• **THE TASK**
Your answer should be a single number: the count of lines in the listing that contain "Given".

INPUT RECORDS START

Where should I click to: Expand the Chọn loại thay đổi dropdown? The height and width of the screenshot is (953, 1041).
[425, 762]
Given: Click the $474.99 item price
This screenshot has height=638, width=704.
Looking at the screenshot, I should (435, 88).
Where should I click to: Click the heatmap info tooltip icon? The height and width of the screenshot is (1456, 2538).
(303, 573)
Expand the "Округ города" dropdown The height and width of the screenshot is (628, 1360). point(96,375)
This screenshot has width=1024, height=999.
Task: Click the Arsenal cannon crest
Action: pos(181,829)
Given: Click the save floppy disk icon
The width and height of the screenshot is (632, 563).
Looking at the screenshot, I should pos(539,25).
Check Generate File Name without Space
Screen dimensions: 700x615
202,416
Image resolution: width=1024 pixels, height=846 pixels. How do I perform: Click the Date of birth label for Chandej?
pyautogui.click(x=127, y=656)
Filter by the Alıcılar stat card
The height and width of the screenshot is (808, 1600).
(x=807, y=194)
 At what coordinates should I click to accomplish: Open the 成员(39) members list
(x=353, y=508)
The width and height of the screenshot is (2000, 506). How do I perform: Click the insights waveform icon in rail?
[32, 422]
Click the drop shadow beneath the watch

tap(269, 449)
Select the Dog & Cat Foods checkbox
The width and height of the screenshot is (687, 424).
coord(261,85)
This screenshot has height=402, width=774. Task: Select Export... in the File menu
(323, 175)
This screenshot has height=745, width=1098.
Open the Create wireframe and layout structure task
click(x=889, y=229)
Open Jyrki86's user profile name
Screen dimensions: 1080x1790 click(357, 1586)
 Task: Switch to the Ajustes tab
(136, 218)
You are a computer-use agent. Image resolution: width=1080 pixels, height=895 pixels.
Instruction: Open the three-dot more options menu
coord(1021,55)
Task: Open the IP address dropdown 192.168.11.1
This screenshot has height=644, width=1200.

INPUT RECORDS END

• **WRITTEN REPLY**
2